ITEMS:

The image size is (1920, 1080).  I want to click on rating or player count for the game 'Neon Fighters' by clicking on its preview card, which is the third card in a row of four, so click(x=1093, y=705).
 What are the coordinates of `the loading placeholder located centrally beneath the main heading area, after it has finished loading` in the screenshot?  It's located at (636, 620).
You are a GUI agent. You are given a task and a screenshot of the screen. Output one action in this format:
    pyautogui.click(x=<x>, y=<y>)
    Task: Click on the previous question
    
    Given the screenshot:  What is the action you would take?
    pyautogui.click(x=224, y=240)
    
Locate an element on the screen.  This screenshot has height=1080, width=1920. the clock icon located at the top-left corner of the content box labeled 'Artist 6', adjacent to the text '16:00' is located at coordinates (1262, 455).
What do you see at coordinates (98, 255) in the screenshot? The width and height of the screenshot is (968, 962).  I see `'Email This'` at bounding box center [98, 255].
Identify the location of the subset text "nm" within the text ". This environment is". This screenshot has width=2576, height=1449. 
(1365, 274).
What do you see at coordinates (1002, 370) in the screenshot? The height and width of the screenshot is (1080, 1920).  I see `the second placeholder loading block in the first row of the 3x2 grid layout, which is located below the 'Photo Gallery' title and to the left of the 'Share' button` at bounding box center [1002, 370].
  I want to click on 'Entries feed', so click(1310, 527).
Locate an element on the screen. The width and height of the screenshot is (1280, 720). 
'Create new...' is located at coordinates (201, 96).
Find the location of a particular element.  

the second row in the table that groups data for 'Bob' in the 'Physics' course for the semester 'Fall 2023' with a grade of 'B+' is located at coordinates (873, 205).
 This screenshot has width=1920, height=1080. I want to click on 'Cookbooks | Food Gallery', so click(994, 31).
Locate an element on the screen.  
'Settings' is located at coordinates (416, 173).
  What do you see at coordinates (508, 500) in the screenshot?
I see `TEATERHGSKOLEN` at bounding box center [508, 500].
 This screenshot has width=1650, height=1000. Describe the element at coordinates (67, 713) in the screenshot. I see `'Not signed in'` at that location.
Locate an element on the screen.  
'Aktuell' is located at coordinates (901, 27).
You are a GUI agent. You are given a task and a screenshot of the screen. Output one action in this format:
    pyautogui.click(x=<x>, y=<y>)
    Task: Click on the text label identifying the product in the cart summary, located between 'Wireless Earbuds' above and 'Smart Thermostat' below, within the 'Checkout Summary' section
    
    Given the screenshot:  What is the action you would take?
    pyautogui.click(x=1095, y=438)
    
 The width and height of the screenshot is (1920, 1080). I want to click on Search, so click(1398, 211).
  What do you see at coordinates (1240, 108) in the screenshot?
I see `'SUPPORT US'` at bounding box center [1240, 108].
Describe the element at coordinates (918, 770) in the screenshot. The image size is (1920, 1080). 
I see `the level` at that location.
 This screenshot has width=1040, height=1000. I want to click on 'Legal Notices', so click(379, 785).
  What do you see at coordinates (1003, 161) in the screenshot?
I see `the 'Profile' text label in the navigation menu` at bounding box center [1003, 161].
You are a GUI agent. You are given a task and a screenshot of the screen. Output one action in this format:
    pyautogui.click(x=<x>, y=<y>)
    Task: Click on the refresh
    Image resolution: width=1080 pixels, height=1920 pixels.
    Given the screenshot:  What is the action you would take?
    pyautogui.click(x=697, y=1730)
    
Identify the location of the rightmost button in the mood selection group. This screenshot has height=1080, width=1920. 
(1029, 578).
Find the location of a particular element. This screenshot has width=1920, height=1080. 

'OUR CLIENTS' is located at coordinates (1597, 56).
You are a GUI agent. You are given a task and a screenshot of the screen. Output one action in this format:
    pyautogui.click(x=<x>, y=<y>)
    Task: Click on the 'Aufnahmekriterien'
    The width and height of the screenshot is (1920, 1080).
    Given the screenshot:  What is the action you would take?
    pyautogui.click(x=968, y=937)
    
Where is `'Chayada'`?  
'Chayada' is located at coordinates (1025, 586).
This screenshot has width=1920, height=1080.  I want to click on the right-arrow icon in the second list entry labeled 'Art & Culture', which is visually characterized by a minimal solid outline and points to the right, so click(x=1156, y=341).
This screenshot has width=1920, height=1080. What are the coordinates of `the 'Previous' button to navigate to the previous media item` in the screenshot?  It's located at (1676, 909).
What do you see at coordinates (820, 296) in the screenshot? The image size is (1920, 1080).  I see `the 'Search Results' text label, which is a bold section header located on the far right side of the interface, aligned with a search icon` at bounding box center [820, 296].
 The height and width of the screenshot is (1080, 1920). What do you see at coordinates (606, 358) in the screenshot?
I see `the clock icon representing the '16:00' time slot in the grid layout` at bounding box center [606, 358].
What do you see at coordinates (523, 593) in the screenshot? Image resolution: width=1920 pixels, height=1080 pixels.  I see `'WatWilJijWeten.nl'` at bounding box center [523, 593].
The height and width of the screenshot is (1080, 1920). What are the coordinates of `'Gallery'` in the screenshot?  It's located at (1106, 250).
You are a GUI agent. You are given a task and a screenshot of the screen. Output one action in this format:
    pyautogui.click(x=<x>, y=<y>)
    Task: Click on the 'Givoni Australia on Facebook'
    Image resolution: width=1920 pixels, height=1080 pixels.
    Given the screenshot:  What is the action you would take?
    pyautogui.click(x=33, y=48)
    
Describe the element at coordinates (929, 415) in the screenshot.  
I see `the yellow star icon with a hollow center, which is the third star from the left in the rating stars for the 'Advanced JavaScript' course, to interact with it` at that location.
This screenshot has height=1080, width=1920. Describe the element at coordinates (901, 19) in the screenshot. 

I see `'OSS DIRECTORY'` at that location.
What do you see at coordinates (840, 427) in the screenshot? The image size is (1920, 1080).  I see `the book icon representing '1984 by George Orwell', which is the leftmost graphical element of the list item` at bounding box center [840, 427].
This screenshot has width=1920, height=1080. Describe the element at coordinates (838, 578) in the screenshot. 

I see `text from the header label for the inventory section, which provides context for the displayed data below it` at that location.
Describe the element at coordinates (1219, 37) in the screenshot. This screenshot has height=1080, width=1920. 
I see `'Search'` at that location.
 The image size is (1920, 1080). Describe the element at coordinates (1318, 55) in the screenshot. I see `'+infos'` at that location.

CHALLENGE: Copy out the lines above word for word, starting with the line containing "What do you see at coordinates (1240, 108)" and ending with the line containing "center [1003, 161].", both included.

EXERCISE ANSWER:
  What do you see at coordinates (1240, 108) in the screenshot?
I see `'SUPPORT US'` at bounding box center [1240, 108].
Describe the element at coordinates (918, 770) in the screenshot. The image size is (1920, 1080). 
I see `the level` at that location.
 This screenshot has width=1040, height=1000. I want to click on 'Legal Notices', so click(379, 785).
  What do you see at coordinates (1003, 161) in the screenshot?
I see `the 'Profile' text label in the navigation menu` at bounding box center [1003, 161].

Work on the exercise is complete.